Problem details: Please express the lines of the data below as a numbered list, leaving out blank lines and omitting the pictures from your answer.

Dataset entries
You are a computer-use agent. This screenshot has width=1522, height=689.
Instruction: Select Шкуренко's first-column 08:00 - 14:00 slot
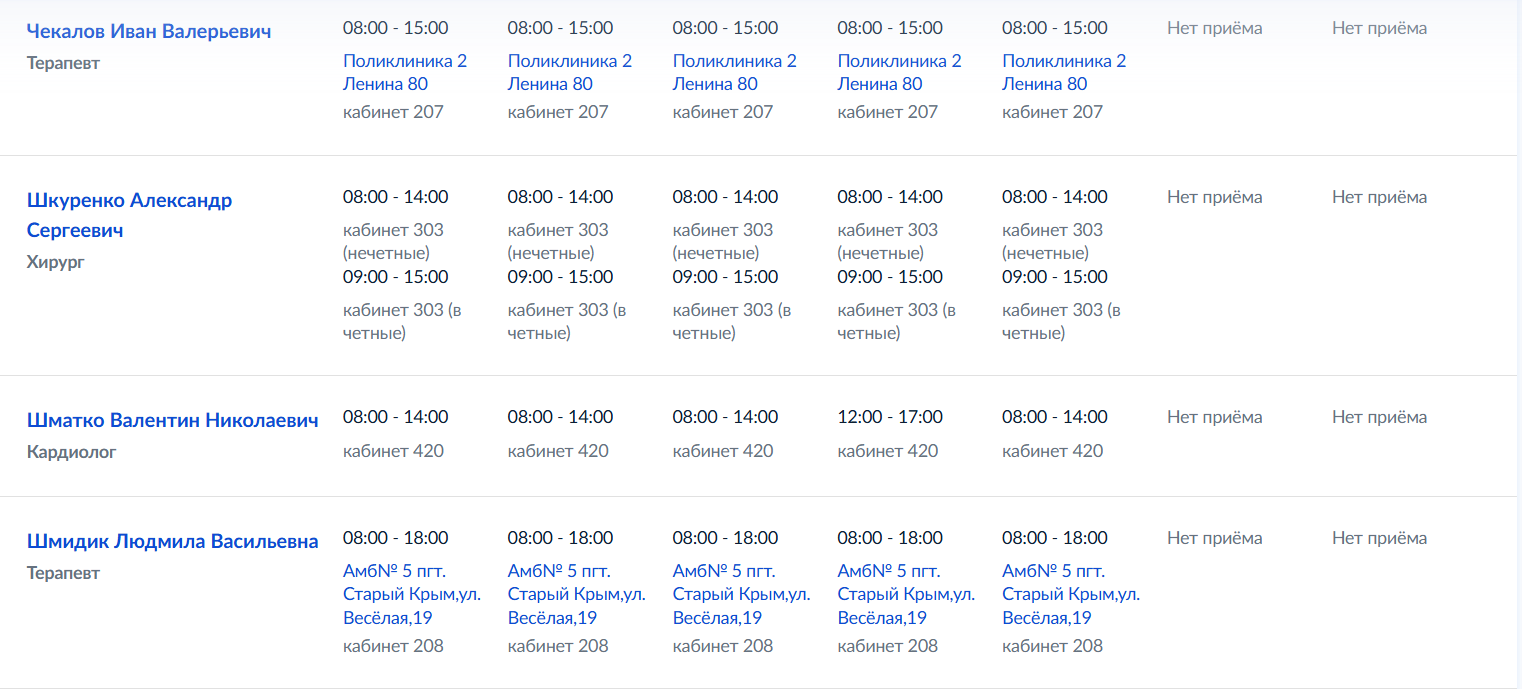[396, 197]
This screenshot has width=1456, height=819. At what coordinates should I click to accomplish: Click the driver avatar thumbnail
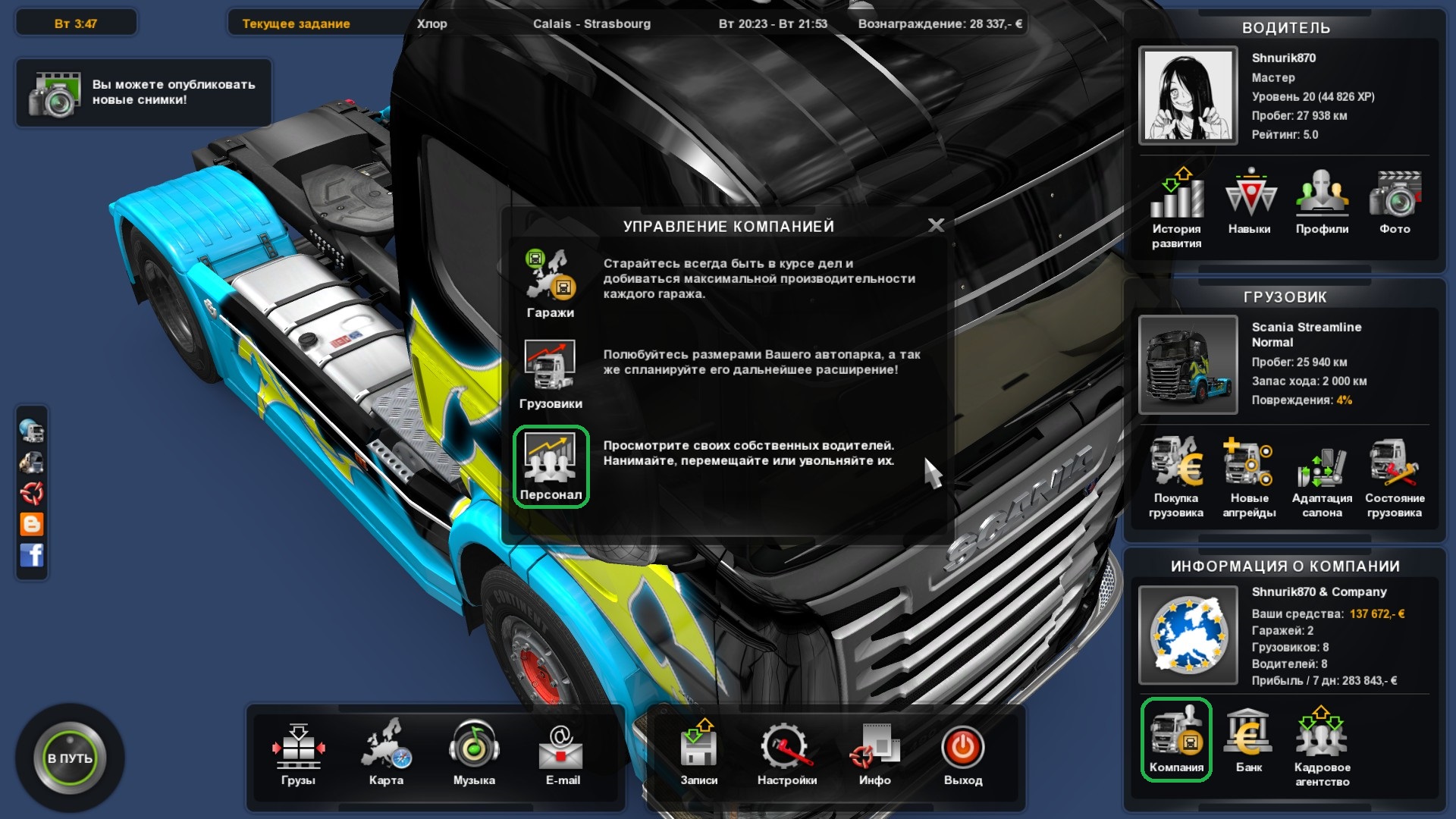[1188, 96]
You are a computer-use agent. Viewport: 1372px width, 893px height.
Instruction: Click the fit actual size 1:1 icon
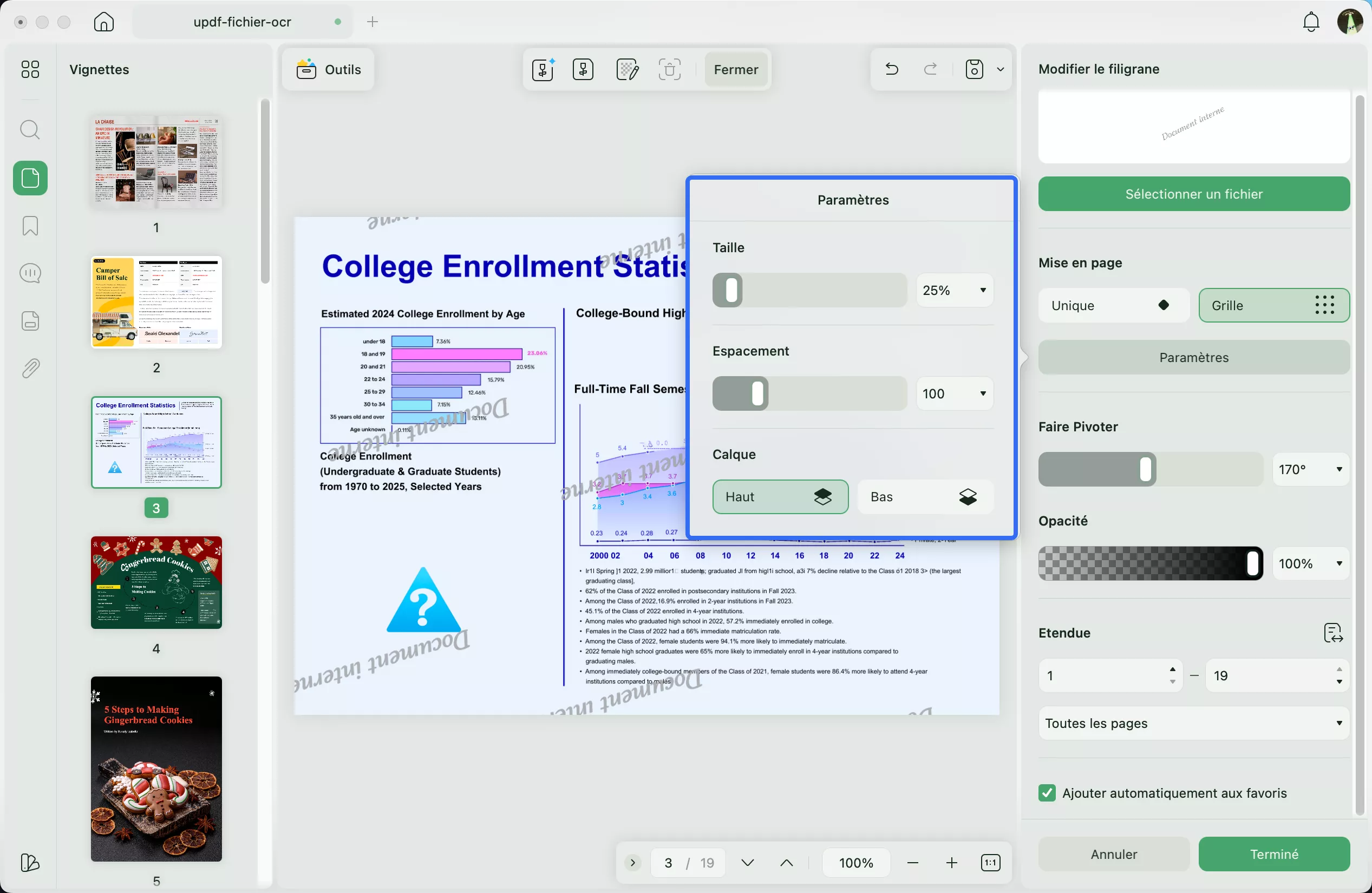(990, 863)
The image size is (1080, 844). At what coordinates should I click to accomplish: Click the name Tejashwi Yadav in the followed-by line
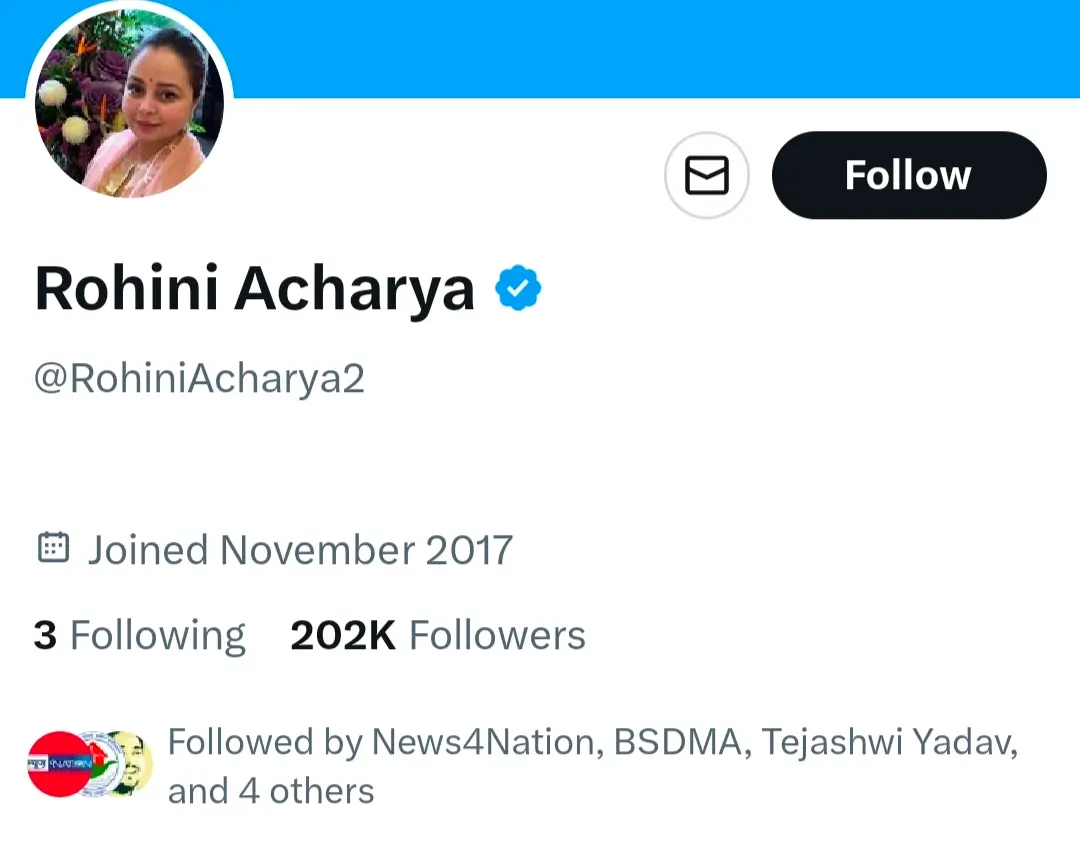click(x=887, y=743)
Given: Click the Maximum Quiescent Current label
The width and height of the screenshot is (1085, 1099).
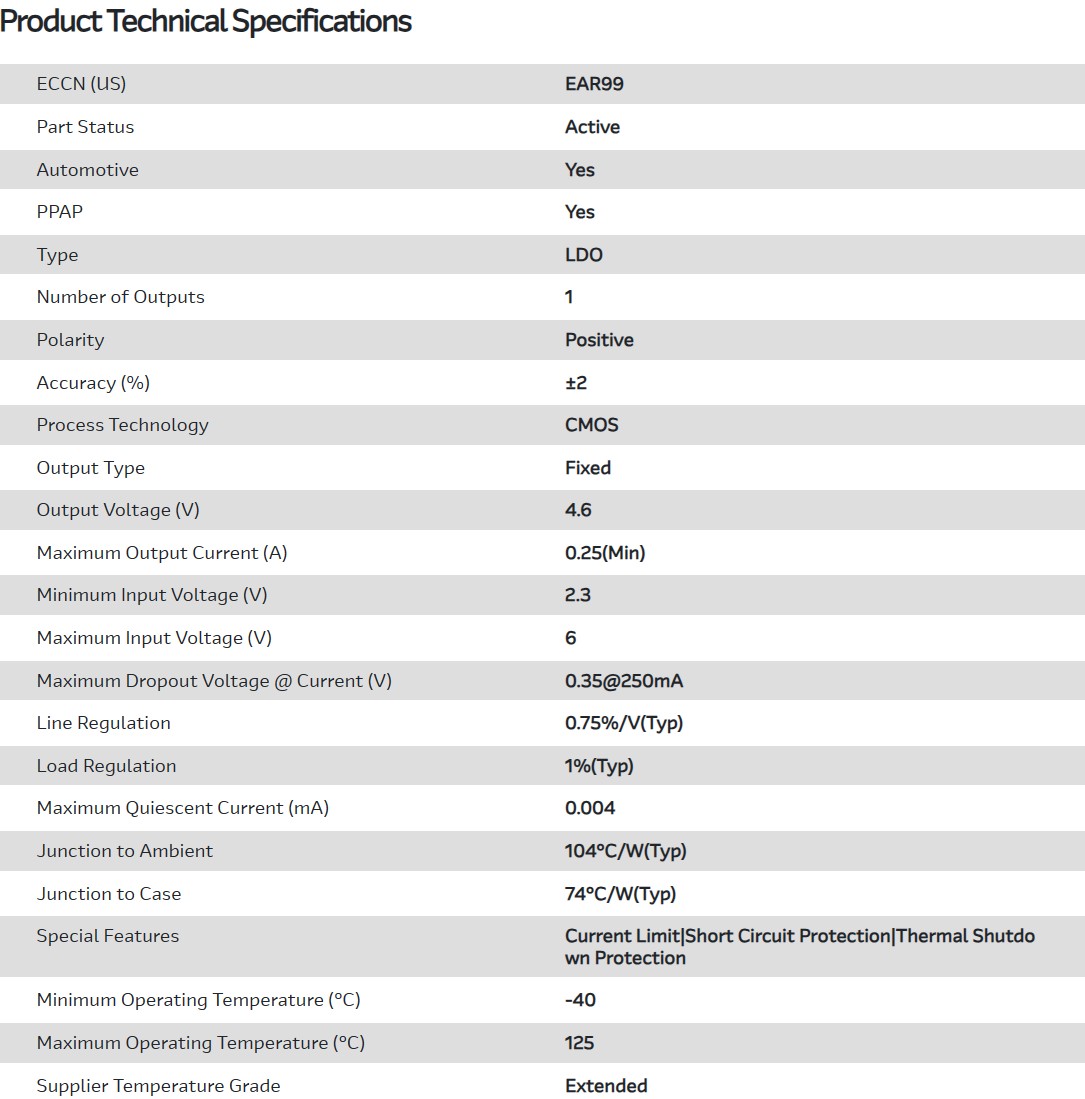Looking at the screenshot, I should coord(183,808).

Correct output:
1. You are a computer-use agent. This screenshot has width=1522, height=689.
2. Instruction: Select Шкуренко's first-column 08:00 - 14:00 slot
3. [396, 197]
4. This screenshot has width=1456, height=819. At what coordinates should I click to accomplish: Click the driver avatar thumbnail
5. [1188, 96]
6. You are a computer-use agent. Viewport: 1372px width, 893px height.
7. Instruction: Click the fit actual size 1:1 icon
8. (990, 863)
9. The image size is (1080, 844). At what coordinates should I click to accomplish: Click the name Tejashwi Yadav in the followed-by line
10. click(x=887, y=743)
11. Given: Click the Maximum Quiescent Current label
12. The width and height of the screenshot is (1085, 1099).
13. Looking at the screenshot, I should coord(183,808).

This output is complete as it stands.